Voluntary National Review Report of Mauritius 2019
Mauritius celebrated its 50 years of independence last year.
It has been fifty years of nation building premised on the core values of good governance, rule of law, and also upholding human rights, and territorial integrity.
This first VNR report of Mauritius allows us to take stock of the journey travelled, where the country is currently poised and how we propose to map our future.
The implementation of the Sustainable Development Goals (SDGs) is key to our future development. The SDG mapping exercise we conducted in 2016 identified 222 indicators which have already been integrated in our national policies. We are now working in the direction of a permanent national structure to monitor continual progress for SDGs.
Our VNR Report has some good stories to tell but also speaks of challenges arising.
Mauritius moved from being a low income to an upper middle income economy with the ambition of evolving into a high income country despite its inherent vulnerabilities as a Small Island Developing State devoid of natural resources, subjected to the tyranny of distance, natural disasters and the effects of climate change and highly vulnerable to external shocks and global trends. It has simultaneously invested in its welfare system spanning free education, health care, universal old age pension and other measures aimed at providing a minimum social protection to our people.
It is against this background that the SDGs are being implemented.
SDG1 aimed at Ending Poverty in all its forms derives its actions from a Marshall Plan comprising measures such as the Minimum Wage, Negative Income Tax, income support and social housing to provide relief to the weakest, especially Women.
We have overhauled the education system (SDG4) to make it more inclusive and less elitist. The focus is on quality education for all aligned with the new job market requirements to address youth unemployment and skills mismatch (SDG8). In this endeavor, we are using technology and innovation to prepare our nation for its next cycle of development (SDG9).
We are diligently protecting our marine and terrestrial ecosystems in the face of climate change (SDGs 13 and 14). While encouraging measures such as community-based coral planting, Government is at the same time pursuing a programme underpinned by sound Marine Spatial Planning. We wish to bequeath sound blue and green legacies to future generations and to rely on the continued sustainability of our Oceans to scale up development.
Over the past fifty years, Mauritius has pitched its development around the building of Partnerships. The collaboration between Civil Society, the Public and Private sectors and academia in Mauritius is exceptional and has allowed the pursuit of a people focused development and has consolidated social cohesion. Our VNR, which involved a close consultative process with different stakeholders, shows this national partnership is working.
We have built similar partnerships at bilateral and regional levels. Mauritius and Seychelles were the first to make a joint submission on the sharing of maritime space whilst at regional level, we host yearly a Conference with the Indian Ocean Commission to build Partnerships around a maritime agenda.

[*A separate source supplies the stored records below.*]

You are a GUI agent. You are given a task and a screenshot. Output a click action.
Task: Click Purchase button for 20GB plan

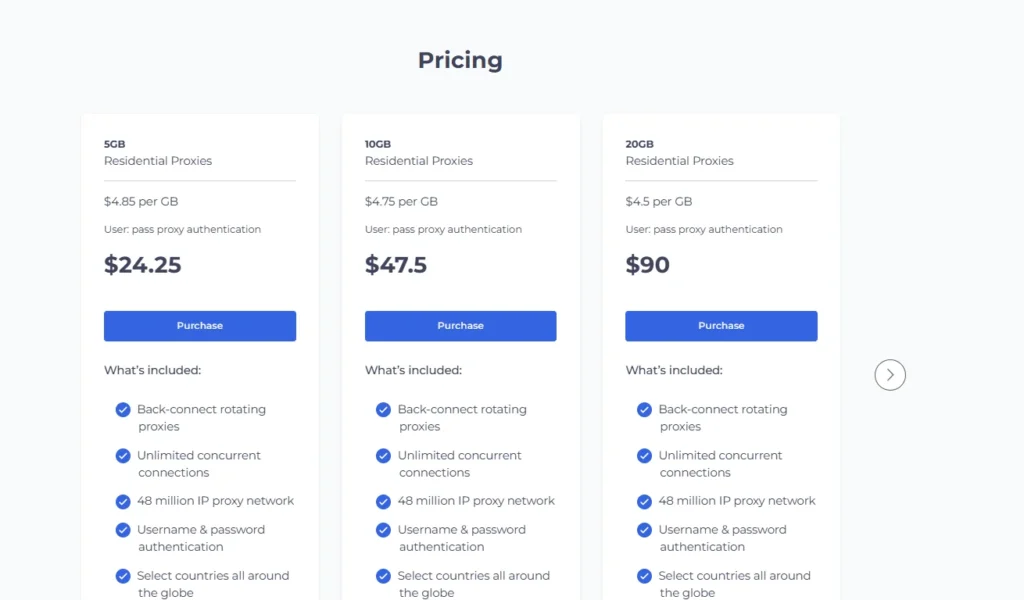[x=721, y=326]
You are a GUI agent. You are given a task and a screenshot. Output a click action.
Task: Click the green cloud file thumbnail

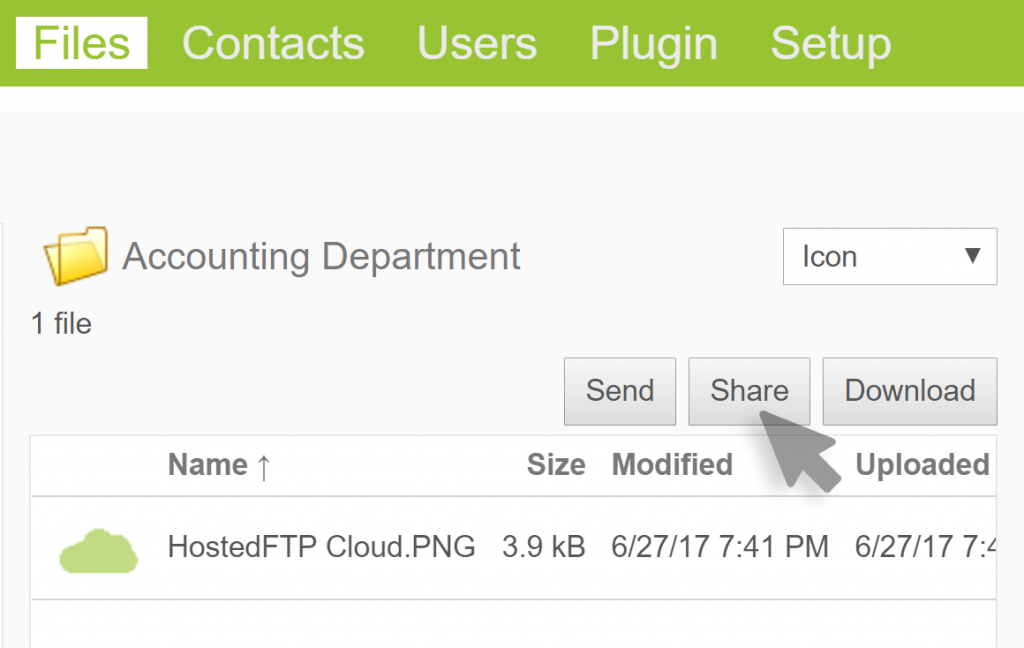pos(98,549)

Global partnerships have a catalytic role to play for Mauritius to successfully advance its SDGs as part of its broader national agenda that encompasses the African Union’s Agenda 2063, the Samoa Pathway or the African Peer Review Mechanism.
Mauritius is aware of its vulnerabilities and challenges in implementing the SDGs. A one-size-fits-all approach discriminates against SIDS, like Mauritius, which require special, differential and indeed a tailor made approach and accompanying measures to progress to their next stage of development and not run the risk of regressing towards poverty and indebtedness.
The need for more resilient infrastructure in face of climate change effects such as flashfloods, the sustenance of a welfare system in the face of an ageing population or the need for more funds to build capacity, all speak to the challenge of being a middle income country without easy access to grants or concessional loans.
We seek global partnerships to attain the SDG’s and to pursue our unique multi-cultural and multi-ethnic journey of nation building in a spirit of unity in diversity, “Lame Dan Lame” (Hand in Hand).